I want a faster way to count the distinct by field in MongoDB Collection that contain more than 10 Million documents; my schema looks like this :

[
  {
    //-- type and date
    "date": "2023-11-09",
    "type": "my_type",
    "resource": "2222"
  },
  {
    //-- type and date
    "date": "2023-11-09",
    "type": "my_type",
    "resource": "1111"
  },
  {
    //-- type and date
    "date": "2023-11-09",
    "type": "my_type",
    "resource": "1111"
  }
]

I want a very performance query that can count the distinct resources over my collection

Note:

  • this can’t be pre calculated !
  • I can add an index on resource

An index that is resource or has resource as a prefix will allow for a DISTINCT_SCAN.
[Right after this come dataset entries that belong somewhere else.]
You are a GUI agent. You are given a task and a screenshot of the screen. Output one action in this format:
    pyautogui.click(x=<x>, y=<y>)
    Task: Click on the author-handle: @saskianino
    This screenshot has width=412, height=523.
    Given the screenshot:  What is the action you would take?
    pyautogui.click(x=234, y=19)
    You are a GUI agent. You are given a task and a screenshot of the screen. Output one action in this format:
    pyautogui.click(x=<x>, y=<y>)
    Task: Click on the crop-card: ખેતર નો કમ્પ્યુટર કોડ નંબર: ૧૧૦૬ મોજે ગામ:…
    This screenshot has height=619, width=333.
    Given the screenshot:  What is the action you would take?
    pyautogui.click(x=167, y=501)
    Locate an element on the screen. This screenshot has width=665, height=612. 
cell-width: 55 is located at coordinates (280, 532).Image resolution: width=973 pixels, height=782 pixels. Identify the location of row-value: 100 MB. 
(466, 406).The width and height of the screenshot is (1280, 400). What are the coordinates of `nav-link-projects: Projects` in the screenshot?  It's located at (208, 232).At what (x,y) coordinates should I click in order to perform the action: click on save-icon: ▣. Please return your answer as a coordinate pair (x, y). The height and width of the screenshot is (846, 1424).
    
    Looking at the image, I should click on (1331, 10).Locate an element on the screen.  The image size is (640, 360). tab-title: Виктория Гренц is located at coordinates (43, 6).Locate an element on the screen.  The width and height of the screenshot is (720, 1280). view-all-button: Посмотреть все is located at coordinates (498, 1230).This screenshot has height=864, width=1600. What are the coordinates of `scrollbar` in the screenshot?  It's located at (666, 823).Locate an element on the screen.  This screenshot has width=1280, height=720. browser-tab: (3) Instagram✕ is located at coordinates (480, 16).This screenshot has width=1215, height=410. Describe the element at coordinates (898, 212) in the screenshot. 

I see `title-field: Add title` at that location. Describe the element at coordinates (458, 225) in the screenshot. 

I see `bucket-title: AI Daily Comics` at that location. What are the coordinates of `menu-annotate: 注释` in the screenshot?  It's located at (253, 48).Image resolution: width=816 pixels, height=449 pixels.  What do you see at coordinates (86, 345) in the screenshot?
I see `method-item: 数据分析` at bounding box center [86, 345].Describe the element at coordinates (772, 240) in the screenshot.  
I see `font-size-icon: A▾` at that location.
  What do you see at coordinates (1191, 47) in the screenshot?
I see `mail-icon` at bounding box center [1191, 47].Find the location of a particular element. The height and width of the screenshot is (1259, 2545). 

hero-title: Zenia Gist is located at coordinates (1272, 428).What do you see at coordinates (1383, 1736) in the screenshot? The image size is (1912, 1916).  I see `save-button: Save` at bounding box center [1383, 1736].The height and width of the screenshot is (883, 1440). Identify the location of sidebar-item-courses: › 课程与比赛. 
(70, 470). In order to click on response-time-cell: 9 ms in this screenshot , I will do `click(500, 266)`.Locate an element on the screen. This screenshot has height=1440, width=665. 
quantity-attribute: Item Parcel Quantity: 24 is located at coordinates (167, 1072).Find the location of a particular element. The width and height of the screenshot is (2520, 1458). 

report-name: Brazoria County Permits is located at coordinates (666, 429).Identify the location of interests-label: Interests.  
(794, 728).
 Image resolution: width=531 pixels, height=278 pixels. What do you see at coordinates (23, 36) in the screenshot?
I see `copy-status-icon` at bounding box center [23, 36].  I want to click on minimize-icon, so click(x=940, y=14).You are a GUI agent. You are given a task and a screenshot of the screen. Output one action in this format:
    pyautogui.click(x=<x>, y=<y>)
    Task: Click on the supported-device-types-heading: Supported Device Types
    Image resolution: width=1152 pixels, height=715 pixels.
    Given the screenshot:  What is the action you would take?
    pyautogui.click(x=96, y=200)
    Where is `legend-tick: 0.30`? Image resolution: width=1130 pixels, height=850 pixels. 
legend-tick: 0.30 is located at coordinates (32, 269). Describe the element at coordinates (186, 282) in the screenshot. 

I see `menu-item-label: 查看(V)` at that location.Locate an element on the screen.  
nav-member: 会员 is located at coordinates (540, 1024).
mongosh can execute using db.getSiblingDB('test').collection.distinct('resource')
nodejs: https://mongodb.github.io/node-mongodb-native/6.3/classes/Collection.html#distinct
python: https://pymongo.readthedocs.io/en/stable/api/pymongo/collection.html#pymongo.collection.Collection.distinct

I have a large collection so the .distinct() method ends by an the error :
MongoServerError: distinct too big, 16mb cap

Okay then this will have to be an aggregation:

db.getSiblingDB('test').collection.aggregate(
  {
    "$group": {
      "_id": "$resource"
    }
  }
])

Yes, but it takes more than 10 seconds to get the result which is not acceptable

Just to build off what Chris wrote, you should be able to do this as a covered query.

For example:

db.foo.drop();
db.foo.insertMany([
  {
    //-- type and date
    "date": "2023-11-09",
    "type": "my_type",
    "resource": "2222"
  },
  {
    //-- type and date
    "date": "2023-11-09",
    "type": "my_type",
    "resource": "1111"
  },
  {
    //-- type and date
    "date": "2023-11-09",
    "type": "my_type",
    "resource": "1111"
  }
])
db.foo.createIndex({ resource: 1 });
db.foo.aggregate([
  { $sort: { resource: 1 } },
  { $group: { 
    _id: "$resource",
    count: { $sum: 1 }
  }}
])

This should efficiently use the index and prevent any documents from being fetched from disk to satisfy the distinct count requirements you’ve outlined.

As to how long this operation would take would depend on a number of factors (size of cluster, memory available, resource usage, etc).

2 Likes